Willy
- Species: Dog
- Breed: Chihuahua
- Sex: male
- Born: c. 1991
- Died: December 22, 2009 (aged 17–18)
- Known for: raising awareness for disabilities
- Owner: Deborah Turner
- Weight: 4 lb (1.8 kg)

= Wheely Willy =

Chihuahua (1991–2009)

Willy (c. 1991–2009) was a paraplegic chihuahua from Long Beach, California who became a celebrity as the subject of two bestselling children's books. He made frequent public appearances promoting mutual understanding among those with and without physical disabilities. Following appearances on the television network Animal Planet, he was popularly dubbed Wheely Willy.

==Background==
Willy was found abandoned in a cardboard box with spinal injuries and his vocal cords sliced. Taken in by a veterinary hospital and treated, Willy remained there for a year unadopted. Learning that the dog would be euthanised if not adopted, pet groomer Deborah Turner decided to bring him home.

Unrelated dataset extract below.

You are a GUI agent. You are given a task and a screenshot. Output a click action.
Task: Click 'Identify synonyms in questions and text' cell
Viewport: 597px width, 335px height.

Initially, the two pound (one kilogram) Willy needed to be carried everywhere, but Turner made several attempts to allow the dog to move autonomously. She tried attaching large helium-filled balloons to the dog's hindquarters and then placing him on a skateboard, with little success. Ultimately, an advertisement for K9 Carts, a type of wheelchair designed for canine applications, came to her attention. Willy adapted to this mode of transportation in short order; curiosity from Turner's customers and acquaintances led to local news coverage and steadily increased to international notability.

Willy made visits internationally, most often to hospitals, but he also participated in such events as the Cystic Fibrosis Fun Walk and the Los Angeles Marathon. He made several appearances on television talk shows and news programs. In 2004, following the Japanese translation of How Willy Got His Wheels, Willy flew to Japan and was given a pilot's cap by All Nippon Airways senior vice president Junko Yamauchi. He stayed for two weeks and met the royal prince and princess.

The dog's tenacity and good nature were frequently cited as an inspiration by people who encountered him.

Willy died on December 22, 2009. He and his owner both sustained injuries when the owner slipped on a porch made wet and slick from a rainstorm. Willy was unable to recover from his injuries.